Non c’è nulla di male in questo. Alcuni dei miei momenti più felici
sono frutto di chimere: credere, per esempio, che il topolino mi
facesse visita quando perdevo un dente. Altre volte, invece,
l’illusione può creare situazioni orribili. Non parlo solo di vissuti che,
a posteriori, attribuiamo facilmente alla fantasia, come degli incubi
spaventosi, ma anche di situazioni in cui è più difficile prendere atto
di una deformazione della realtà, come quando, di notte, restate
svegli per colpa dell’ansia. O quando attraversate periodi di
disperazione, o di depressione. O quando provate accessi di rabbia
verso qualcuno, che sul momento vi fanno sentire bene ma che
piano piano vi corrodono dall’interno. O quando avete desideri
irrefrenabili, come il bisogno irresistibile di comprare, mangiare o
bere oltre il ragionevole.
Anche se queste sensazioni – ansia, disperazione, odio, avidità –
non sono frutto della vostra immaginazione tanto quanto un incubo,
se le esaminate da vicino vedrete che implicano qualche elemento
ingannevole, senza il quale vivreste meglio.
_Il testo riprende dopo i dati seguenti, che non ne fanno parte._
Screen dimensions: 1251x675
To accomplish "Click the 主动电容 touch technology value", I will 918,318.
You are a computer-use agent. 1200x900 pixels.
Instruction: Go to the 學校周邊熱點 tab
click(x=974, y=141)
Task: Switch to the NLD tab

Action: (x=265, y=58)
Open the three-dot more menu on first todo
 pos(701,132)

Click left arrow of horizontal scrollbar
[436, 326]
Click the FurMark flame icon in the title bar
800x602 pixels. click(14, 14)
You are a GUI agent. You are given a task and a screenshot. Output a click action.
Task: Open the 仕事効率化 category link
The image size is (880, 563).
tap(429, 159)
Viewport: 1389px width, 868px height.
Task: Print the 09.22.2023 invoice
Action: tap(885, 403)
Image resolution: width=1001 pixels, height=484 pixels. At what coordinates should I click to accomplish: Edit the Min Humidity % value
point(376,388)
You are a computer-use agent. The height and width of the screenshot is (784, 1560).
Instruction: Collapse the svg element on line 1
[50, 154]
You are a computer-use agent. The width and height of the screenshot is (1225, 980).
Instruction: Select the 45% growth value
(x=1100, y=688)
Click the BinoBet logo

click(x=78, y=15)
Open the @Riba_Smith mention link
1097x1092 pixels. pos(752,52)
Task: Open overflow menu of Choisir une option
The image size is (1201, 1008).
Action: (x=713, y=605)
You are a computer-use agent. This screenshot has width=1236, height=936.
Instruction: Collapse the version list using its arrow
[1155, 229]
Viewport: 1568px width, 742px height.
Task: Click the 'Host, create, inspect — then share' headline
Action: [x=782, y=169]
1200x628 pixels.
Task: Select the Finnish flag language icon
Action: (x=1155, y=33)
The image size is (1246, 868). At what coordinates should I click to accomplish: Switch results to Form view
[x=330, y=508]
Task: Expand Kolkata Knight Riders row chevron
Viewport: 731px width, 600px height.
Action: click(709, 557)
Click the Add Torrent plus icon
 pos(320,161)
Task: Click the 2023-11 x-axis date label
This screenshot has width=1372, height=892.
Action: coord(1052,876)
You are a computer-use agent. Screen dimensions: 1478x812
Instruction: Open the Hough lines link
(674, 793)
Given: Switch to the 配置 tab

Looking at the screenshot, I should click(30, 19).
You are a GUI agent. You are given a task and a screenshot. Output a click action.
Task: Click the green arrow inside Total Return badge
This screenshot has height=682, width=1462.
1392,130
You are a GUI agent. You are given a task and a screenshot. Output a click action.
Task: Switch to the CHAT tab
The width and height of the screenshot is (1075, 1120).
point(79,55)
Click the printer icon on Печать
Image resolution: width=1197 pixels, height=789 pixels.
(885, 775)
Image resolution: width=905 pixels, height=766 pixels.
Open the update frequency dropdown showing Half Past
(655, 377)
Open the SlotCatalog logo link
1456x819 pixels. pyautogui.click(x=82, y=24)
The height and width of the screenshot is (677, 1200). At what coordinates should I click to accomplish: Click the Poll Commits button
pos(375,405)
E se voi stareste meglio senza, immaginate quanto starebbe meglio
il mondo intero. Dopotutto, disperazione, odio e avidità producono
guerra e altre atrocità. Se ciò che dico risponde al vero – se queste
fonti di sofferenza e crudeltà umana sono in gran parte il prodotto di
un’illusione – è opportuno smascherarle.
È logico, no? Esiste però un problema che ho cominciato a capire
poco dopo aver scritto il mio libro sulla psicologia evoluzionistica:
l’utilità dello smascherare un’illusione, sbandierandola alla luce del
giorno, dipende dal tipo di luce. A volte capire la sorgente più pura
della vostra sofferenza non è di grande aiuto.